È il capogruppo della Lista Storace al Consiglio regionale del Lazio, Fabio Desideri, a sottolineare i malumori del centrosinistra quando si parla di questioni legate all’ambiente.
«Il 6 luglio scorso – racconta Desideri – la più grande agenzia di stampa italiana mise in rete la seguente notizia: “Il presidente della Regione Lazio Piero Marrazzo ha sospeso in via cautelare la realizzazione del gassificatore di Malagrotta, bloccando l’ordinanza emessa il 25 marzo scorso dall’ex subcommissario straordinario ai rifiuti e assessore all’Ambiente Marco Verzaschi. La sospensione in via cautelare è stata adottata in attesa del dibattito avviato nei tavoli di concertazione, ai quali, come annunciato oggi dal presidente della Regione, parteciperanno anche le associazioni”. Nonostante ciò, all’inizio di quest’anno – ricorda Desideri – da più parti hanno iniziato a sollevarsi voci sulla presunta costruzione dell’inceneritore, in barba al provvedimento regionale. Tanto che il 12 gennaio scorso Bonelli dichiarò: “All’interno della discarica di Malagrotta sono in corso dei lavori di consolidamento del terreno, dobbiamo verificare se tali lavori siano o meno correlati alla costruzione del gassificatore”. Bonelli specificò “di essere stato informato oralmente dai tecnici dell’ufficio di valutazione di impatto ambientale dell’assessorato, al termine del sopralluogo all’impianto”. Quindi aggiunse che “servono ulteriori verifiche da effettuare con una vigilanza urbanistica per la quale la Regione non ha competenze”. Da allora ho sollecitato più volte l’assessore all’Ambiente, anche chiedendo un confronto in aula consiliare, ma senza mai ricevere una risposta. Su Malagrotta, la giunta Marrazzo mantiene il più stretto riserbo».
«Eppure – aggiunge il capogruppo della Lista Storace al Consiglio regionale – dal 12 gennaio scorso Bonelli non è mai stato parco di esternazioni alla stampa: è infatti intervenuto sulle dune di Capocotta, sui tetti al mirtillo per catturare l’energia, sulle posidonie marine, sulle coppie di fatto, sui barconi del Tevere, sullo scandalo nel mondo del calcio. Da notare anche un pubblico invito a celebrare la Pasqua con menu vegetariano. Ma sulla discarica di Malagrotta mai una risposta.
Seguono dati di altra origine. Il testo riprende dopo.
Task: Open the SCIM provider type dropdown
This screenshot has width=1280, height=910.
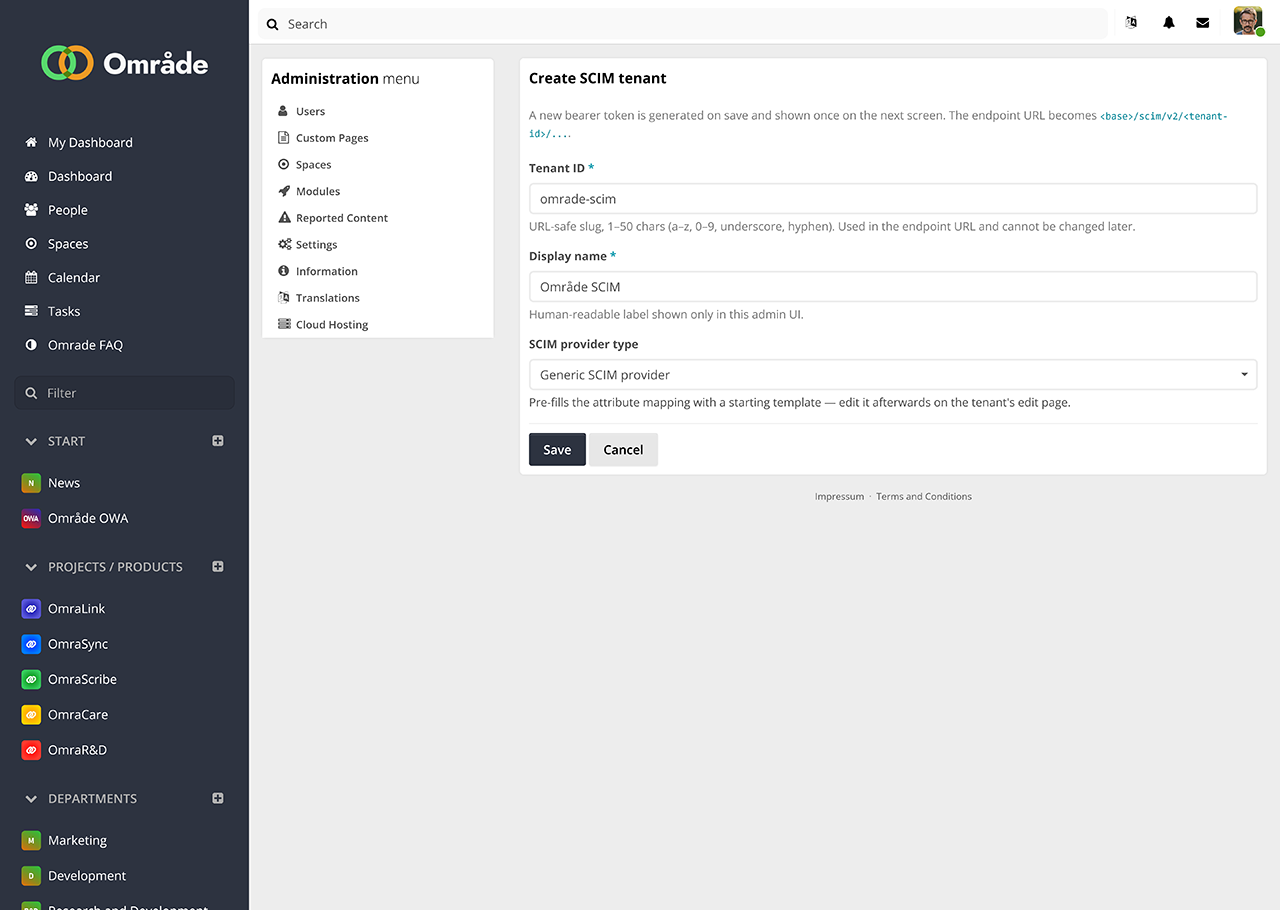Action: tap(892, 375)

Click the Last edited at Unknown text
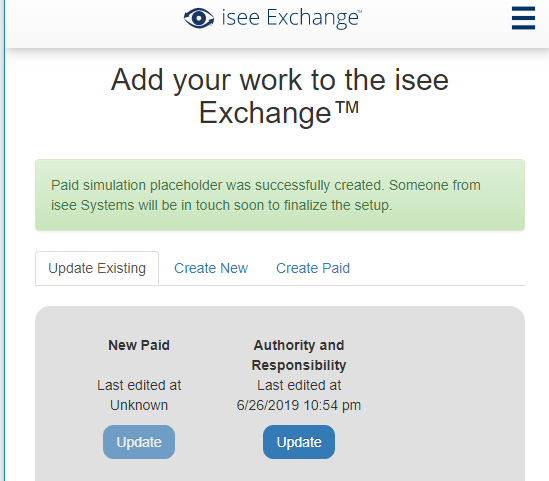[x=139, y=395]
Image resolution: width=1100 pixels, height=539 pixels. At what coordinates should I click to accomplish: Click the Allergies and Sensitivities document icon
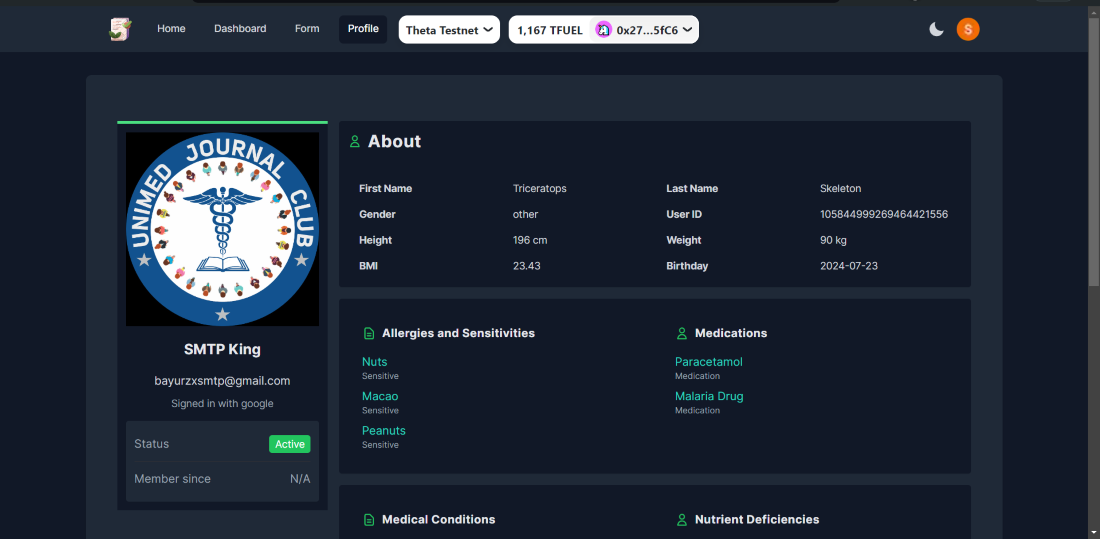click(369, 333)
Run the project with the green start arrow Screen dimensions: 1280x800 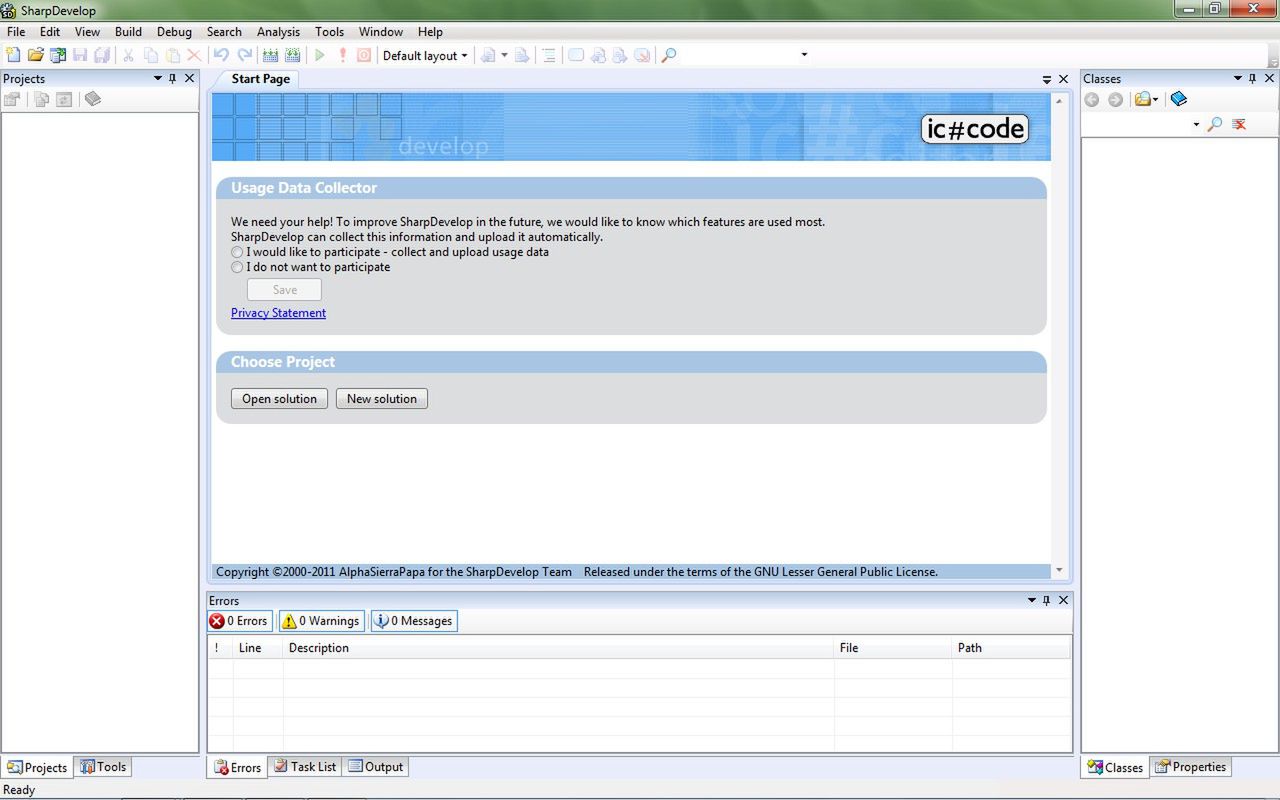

Neanche un sussurro. Nulla. Ormai è un refrain. Oltre a essere disunita su tutto, la maggioranza al governo del Lazio tende a essere “omertosa”: non divulga il Piano di risanamento dei conti della sanità, non chiarisce sulla vendita degli immobili regionali, non specifica sulle scelte attinenti il lavoro precario, non spiega cosa sta accadendo a Malagrotta. La propagandata “Casa di vetro” di Marrazzo è, in realtà, una “Casa delle tenebre”. E siamo solo al primo anno».